## Exercise details
Every record is to be printed exactly as it appears.

——

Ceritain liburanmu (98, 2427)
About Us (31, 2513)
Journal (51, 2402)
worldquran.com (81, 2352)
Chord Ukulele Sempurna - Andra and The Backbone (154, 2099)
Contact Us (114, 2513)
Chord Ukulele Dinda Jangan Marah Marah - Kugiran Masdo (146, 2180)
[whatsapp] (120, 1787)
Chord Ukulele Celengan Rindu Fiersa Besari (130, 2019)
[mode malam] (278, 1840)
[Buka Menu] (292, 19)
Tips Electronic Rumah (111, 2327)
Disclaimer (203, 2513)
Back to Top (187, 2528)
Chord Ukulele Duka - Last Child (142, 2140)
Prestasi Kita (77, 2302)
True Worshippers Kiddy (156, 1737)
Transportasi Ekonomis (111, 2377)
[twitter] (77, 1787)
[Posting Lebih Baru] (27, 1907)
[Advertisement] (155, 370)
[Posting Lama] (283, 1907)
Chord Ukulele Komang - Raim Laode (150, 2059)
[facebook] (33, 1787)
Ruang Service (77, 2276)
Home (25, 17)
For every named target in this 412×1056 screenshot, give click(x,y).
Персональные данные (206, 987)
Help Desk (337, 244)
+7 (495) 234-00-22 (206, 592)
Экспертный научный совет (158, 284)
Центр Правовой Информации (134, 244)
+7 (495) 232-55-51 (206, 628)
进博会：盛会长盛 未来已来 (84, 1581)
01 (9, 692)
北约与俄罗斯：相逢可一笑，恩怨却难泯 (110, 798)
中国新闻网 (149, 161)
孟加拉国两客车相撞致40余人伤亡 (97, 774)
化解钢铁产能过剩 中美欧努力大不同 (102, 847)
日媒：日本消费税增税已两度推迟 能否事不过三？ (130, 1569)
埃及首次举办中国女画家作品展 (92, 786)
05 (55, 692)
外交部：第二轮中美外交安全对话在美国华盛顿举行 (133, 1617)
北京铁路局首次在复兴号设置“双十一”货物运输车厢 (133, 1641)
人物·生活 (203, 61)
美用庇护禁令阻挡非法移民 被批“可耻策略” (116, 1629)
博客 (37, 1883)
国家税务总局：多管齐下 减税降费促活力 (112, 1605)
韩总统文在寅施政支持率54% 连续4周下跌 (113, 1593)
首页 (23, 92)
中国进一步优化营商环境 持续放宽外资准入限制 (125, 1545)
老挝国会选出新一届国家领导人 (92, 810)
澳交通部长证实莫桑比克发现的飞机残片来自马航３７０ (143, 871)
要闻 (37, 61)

——

## Task answer
Ceritain liburanmu (98, 2427)
About Us (31, 2513)
Journal (51, 2402)
worldquran.com (81, 2352)
Chord Ukulele Sempurna - Andra and The Backbone (154, 2099)
Contact Us (114, 2513)
Chord Ukulele Dinda Jangan Marah Marah - Kugiran Masdo (146, 2180)
[whatsapp] (120, 1787)
Chord Ukulele Celengan Rindu Fiersa Besari (130, 2019)
[mode malam] (278, 1840)
[Buka Menu] (292, 19)
Tips Electronic Rumah (111, 2327)
Disclaimer (203, 2513)
Back to Top (187, 2528)
Chord Ukulele Duka - Last Child (142, 2140)
Prestasi Kita (77, 2302)
True Worshippers Kiddy (156, 1737)
Transportasi Ekonomis (111, 2377)
[twitter] (77, 1787)
[Posting Lebih Baru] (27, 1907)
[Advertisement] (155, 370)
[Posting Lama] (283, 1907)
Chord Ukulele Komang - Raim Laode (150, 2059)
[facebook] (33, 1787)
Ruang Service (77, 2276)
Home (25, 17)
For every named target in this 412×1056 screenshot, give click(x,y).
Персональные данные (206, 987)
Help Desk (337, 244)
+7 (495) 234-00-22 (206, 592)
Экспертный научный совет (158, 284)
Центр Правовой Информации (134, 244)
+7 (495) 232-55-51 (206, 628)
进博会：盛会长盛 未来已来 (84, 1581)
01 (9, 692)
北约与俄罗斯：相逢可一笑，恩怨却难泯 (110, 798)
中国新闻网 (149, 161)
孟加拉国两客车相撞致40余人伤亡 (97, 774)
化解钢铁产能过剩 中美欧努力大不同 (102, 847)
日媒：日本消费税增税已两度推迟 能否事不过三？ (130, 1569)
埃及首次举办中国女画家作品展 (92, 786)
05 (55, 692)
外交部：第二轮中美外交安全对话在美国华盛顿举行 (133, 1617)
北京铁路局首次在复兴号设置“双十一”货物运输车厢 (133, 1641)
人物·生活 (203, 61)
美用庇护禁令阻挡非法移民 被批“可耻策略” (116, 1629)
博客 (37, 1883)
国家税务总局：多管齐下 减税降费促活力 (112, 1605)
韩总统文在寅施政支持率54% 连续4周下跌 (113, 1593)
首页 (23, 92)
中国进一步优化营商环境 持续放宽外资准入限制 (125, 1545)
老挝国会选出新一届国家领导人 (92, 810)
澳交通部长证实莫桑比克发现的飞机残片来自马航３７０ (143, 871)
要闻 (37, 61)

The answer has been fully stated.